— The records —
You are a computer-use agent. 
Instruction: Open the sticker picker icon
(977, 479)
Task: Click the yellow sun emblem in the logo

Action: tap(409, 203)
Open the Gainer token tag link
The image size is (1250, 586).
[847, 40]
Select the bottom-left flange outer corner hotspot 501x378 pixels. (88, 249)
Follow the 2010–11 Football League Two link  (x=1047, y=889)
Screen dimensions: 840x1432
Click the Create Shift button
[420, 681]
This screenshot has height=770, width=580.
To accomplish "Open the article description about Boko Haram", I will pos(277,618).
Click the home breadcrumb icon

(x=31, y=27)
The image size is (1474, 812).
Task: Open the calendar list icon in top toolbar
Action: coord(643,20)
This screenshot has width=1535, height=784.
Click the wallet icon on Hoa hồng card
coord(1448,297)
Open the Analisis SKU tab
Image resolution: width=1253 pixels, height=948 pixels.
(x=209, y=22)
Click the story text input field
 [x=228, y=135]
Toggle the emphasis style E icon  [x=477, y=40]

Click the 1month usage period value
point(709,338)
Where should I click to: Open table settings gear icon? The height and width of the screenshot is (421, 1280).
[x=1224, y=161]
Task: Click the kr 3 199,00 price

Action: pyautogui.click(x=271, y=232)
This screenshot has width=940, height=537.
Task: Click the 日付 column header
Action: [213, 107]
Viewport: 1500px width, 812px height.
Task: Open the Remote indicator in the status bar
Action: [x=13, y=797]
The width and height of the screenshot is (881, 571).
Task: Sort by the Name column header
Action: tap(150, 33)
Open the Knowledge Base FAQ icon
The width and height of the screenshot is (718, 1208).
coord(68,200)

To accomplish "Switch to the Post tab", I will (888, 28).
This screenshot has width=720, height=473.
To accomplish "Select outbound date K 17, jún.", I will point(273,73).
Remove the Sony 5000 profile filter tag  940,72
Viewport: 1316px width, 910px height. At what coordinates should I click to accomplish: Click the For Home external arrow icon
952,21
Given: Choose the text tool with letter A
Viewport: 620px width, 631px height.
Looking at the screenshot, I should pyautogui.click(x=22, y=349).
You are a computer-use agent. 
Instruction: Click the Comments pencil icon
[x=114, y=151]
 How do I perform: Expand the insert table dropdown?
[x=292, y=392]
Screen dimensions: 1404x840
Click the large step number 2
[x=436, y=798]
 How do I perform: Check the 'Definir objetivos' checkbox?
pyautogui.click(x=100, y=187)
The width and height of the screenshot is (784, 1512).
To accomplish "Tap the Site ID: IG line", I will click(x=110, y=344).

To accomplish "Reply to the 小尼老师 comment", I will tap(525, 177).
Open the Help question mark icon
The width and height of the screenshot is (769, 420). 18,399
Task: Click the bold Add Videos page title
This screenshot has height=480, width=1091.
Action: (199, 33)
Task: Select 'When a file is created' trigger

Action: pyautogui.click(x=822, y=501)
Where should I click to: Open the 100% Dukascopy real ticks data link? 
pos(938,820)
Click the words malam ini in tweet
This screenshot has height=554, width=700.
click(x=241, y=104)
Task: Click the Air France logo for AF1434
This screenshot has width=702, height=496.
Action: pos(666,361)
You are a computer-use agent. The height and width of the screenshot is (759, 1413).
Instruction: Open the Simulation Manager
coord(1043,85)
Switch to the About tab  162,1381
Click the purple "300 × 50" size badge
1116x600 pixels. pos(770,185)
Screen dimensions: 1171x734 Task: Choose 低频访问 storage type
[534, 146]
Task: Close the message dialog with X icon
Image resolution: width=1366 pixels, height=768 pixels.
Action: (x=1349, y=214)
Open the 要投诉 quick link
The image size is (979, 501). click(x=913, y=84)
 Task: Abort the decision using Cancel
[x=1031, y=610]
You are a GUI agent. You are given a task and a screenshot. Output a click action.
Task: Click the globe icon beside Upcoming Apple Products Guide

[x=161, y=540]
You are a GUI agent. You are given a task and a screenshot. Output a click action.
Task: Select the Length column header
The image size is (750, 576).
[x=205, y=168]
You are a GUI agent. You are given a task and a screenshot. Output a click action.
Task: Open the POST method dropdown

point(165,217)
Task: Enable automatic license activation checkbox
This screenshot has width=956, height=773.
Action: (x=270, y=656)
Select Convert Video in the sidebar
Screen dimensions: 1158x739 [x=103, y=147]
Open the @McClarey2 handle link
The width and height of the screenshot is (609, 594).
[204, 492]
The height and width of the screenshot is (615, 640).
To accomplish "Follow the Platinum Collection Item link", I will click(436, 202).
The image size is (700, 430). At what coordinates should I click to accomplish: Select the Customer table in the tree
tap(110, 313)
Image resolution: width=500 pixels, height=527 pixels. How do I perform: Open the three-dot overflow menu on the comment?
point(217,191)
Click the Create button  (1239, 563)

— What is expected —
The response must contain exactly the lines from the one with "Image resolution: width=1366" to the end of the entries above, both included, and nothing more.

— Solution to this problem —
Image resolution: width=1366 pixels, height=768 pixels.
Action: (x=1349, y=214)
Open the 要投诉 quick link
The image size is (979, 501). click(x=913, y=84)
 Task: Abort the decision using Cancel
[x=1031, y=610]
You are a GUI agent. You are given a task and a screenshot. Output a click action.
Task: Click the globe icon beside Upcoming Apple Products Guide

[x=161, y=540]
You are a GUI agent. You are given a task and a screenshot. Output a click action.
Task: Select the Length column header
The image size is (750, 576).
[x=205, y=168]
You are a GUI agent. You are given a task and a screenshot. Output a click action.
Task: Open the POST method dropdown

point(165,217)
Task: Enable automatic license activation checkbox
This screenshot has width=956, height=773.
Action: (x=270, y=656)
Select Convert Video in the sidebar
Screen dimensions: 1158x739 [x=103, y=147]
Open the @McClarey2 handle link
The width and height of the screenshot is (609, 594).
[204, 492]
The height and width of the screenshot is (615, 640).
To accomplish "Follow the Platinum Collection Item link", I will click(436, 202).
The image size is (700, 430). At what coordinates should I click to accomplish: Select the Customer table in the tree
tap(110, 313)
Image resolution: width=500 pixels, height=527 pixels. How do I perform: Open the three-dot overflow menu on the comment?
point(217,191)
Click the Create button  (1239, 563)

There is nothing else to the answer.